Eseguiti la prima volta al Festival veneziano di quest'anno (Teatro alla Fenice, 17 settembre 1960, n.d.r.), i «Dialoghi» per violoncello e orchestra sono dedicati a Gaspar Cassadò. L'autore li ha scritti in gran parte durante la sua permanenza a New York (settembre 1959 - ottobre 1960), quale professore «ospite» al «Queens College».
L'opera, che è stata terminata a Firenze nel giugno scorso - impiega un'orchestra con pochi archi, vari tipi di strumenti a fiato (con il saxofono contralto e tre specie di clarinetti) e un'abbondante percussione, con marimba, vibrafono e xilofono. In essa si possono distinguere cinque episodi (che si succedono ininterrottamente), basati su un'unica «serie» dodecafonica, esposta dal solista.

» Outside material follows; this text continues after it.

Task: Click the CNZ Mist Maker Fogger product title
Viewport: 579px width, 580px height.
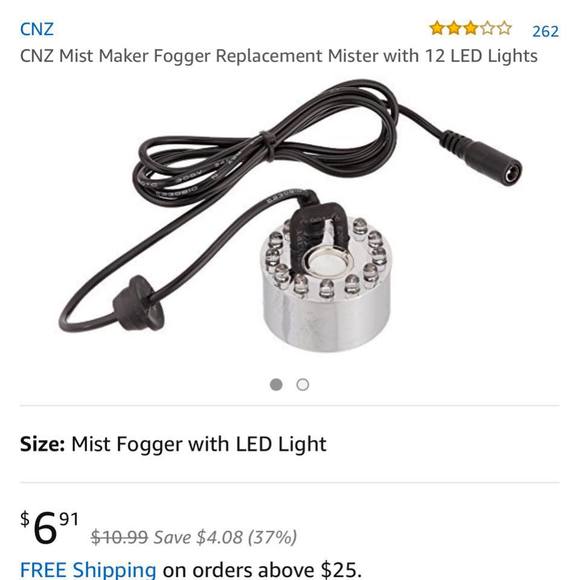Action: 279,56

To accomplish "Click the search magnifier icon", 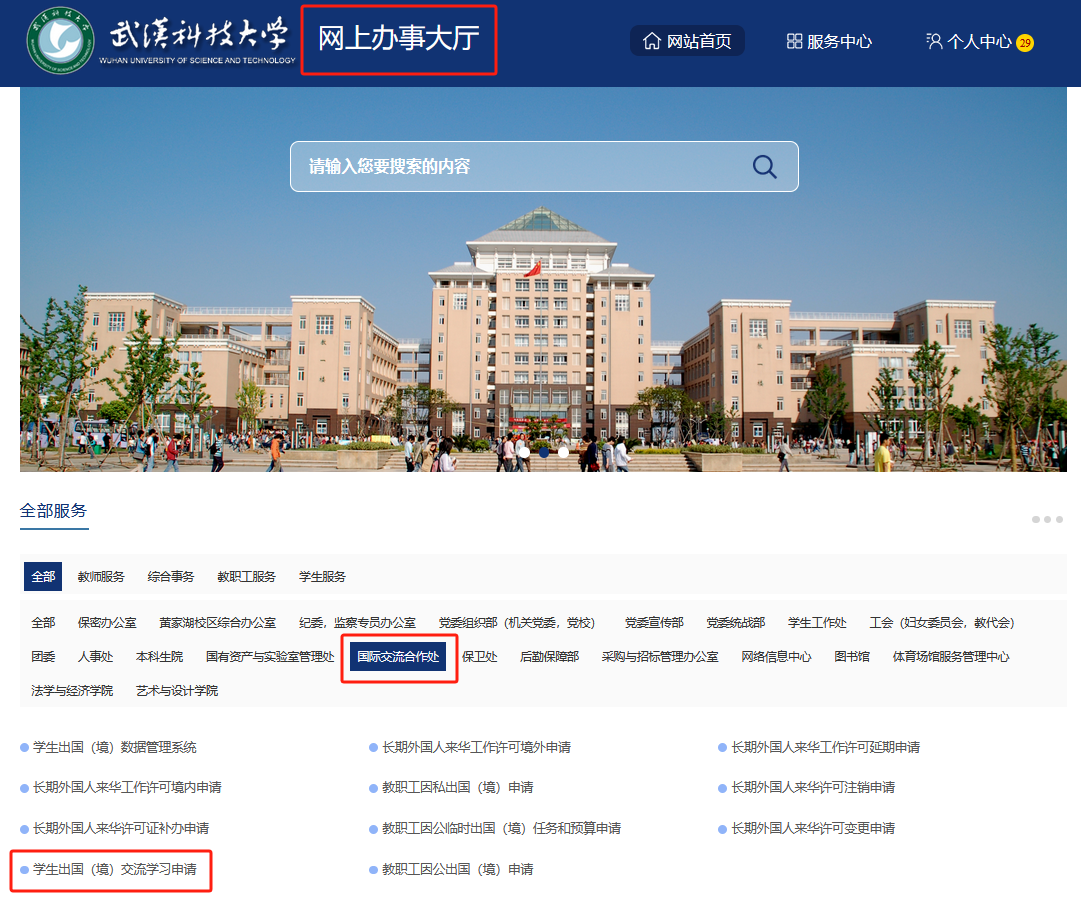I will [764, 166].
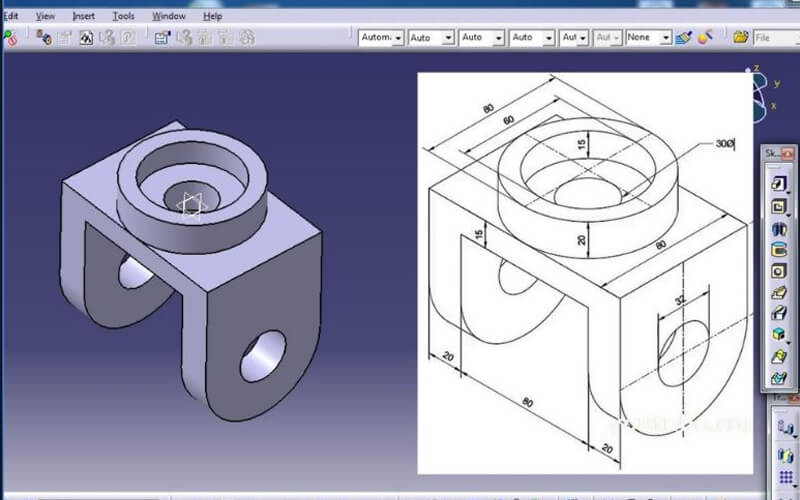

Ripetendo il caratteristico procedimento usato da Webern per dare la massima unità strutturale alla serie, questa dei «Dialoghi» è congegnata in modo che il secondo troncone di sei suoni non è altro che l'inversione retrograda del primo (portato, in questo caso, mezzo tono sopra): i sei suoni iniziali vengono, cioè, ripetuti a partire dal sesto per tornare al primo, invertendo però la direzione intervallare, col rendere discendente quella ascendente e viceversa. Facendosi integrale, tale strutturalismo estende ora la sua azione, oltre che sul ritmo, la dinamica e il timbro, anche sull'espressione e sull'agogica: nel primo caso con un «fronteggiarsi simmetrico (come è detto nel programma illustrativo del Festival) di stati espressivi, di esplosioni e di zone statiche che solo alla fine cede, confluendo nella sospesa inquietudine dell'inizio»; e, nel secondo, usando una «costante» di velocità che varia soltanto secondo i suoi multipli (il primo, terzo e quinto episodio assegnano alla minima la velocità metronomica 40; il secondo, 80 ; il quarto, 120.
Il carattere dialogante della musica è chiaramente indicato dal titolo: un dialogo condotto con quella delicatezza di tratto che è propria del musicista istriano.